Problem to solve: Scan the records beneath this line for the line holding "もはやローカル動画生成AIの... (848, 917)" and the line holding "[ВКонтакте] (764, 2512)", then transcribe exactly those two and all lines between.

Data extract:
*** Begin section ***
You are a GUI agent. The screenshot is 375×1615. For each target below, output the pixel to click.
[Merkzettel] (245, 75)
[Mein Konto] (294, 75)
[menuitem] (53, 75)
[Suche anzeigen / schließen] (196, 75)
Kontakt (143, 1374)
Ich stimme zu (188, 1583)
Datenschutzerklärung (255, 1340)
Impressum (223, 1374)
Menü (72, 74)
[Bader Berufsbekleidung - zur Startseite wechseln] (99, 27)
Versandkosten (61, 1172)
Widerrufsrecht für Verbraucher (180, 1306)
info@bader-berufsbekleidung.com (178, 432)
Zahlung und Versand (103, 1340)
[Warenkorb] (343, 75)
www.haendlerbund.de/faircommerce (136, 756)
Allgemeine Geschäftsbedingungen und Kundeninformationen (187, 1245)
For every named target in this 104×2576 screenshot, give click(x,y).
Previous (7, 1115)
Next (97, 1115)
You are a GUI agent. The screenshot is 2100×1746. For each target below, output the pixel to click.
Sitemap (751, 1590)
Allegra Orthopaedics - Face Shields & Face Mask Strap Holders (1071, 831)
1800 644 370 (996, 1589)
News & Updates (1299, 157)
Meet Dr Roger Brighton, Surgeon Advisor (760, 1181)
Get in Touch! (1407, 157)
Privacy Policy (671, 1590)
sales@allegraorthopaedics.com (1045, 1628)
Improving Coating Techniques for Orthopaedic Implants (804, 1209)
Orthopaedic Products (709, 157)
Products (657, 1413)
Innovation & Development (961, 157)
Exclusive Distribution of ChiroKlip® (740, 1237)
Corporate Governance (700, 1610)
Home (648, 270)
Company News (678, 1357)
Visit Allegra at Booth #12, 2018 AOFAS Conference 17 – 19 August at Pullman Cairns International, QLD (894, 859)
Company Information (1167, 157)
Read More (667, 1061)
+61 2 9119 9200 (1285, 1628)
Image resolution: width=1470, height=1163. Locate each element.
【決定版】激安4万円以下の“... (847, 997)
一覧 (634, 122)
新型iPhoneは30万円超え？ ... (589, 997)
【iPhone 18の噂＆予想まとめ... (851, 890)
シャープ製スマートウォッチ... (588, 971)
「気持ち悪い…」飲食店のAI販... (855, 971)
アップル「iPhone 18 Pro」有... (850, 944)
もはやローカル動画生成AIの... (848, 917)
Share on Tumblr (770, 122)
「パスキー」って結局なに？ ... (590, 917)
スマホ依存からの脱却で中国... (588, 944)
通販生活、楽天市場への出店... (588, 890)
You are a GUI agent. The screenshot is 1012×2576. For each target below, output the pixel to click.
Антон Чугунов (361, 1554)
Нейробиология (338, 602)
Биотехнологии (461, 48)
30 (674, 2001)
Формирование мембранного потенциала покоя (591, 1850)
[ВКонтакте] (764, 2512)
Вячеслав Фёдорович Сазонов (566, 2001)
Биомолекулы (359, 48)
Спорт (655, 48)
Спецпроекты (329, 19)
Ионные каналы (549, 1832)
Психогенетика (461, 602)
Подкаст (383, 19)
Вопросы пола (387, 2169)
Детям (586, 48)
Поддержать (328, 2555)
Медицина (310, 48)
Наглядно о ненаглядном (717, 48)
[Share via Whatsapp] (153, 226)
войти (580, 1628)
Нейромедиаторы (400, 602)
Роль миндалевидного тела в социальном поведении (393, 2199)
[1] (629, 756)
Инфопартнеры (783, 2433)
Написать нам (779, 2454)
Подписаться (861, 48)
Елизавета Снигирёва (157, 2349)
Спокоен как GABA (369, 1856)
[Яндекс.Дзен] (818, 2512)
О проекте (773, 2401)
*** End section ***
Response area:
もはやローカル動画生成AIの... (848, 917)
Share on Tumblr (770, 122)
「パスキー」って結局なに？ ... (590, 917)
スマホ依存からの脱却で中国... (588, 944)
通販生活、楽天市場への出店... (588, 890)
You are a GUI agent. The screenshot is 1012×2576. For each target below, output the pixel to click.
Антон Чугунов (361, 1554)
Нейробиология (338, 602)
Биотехнологии (461, 48)
30 (674, 2001)
Формирование мембранного потенциала покоя (591, 1850)
[ВКонтакте] (764, 2512)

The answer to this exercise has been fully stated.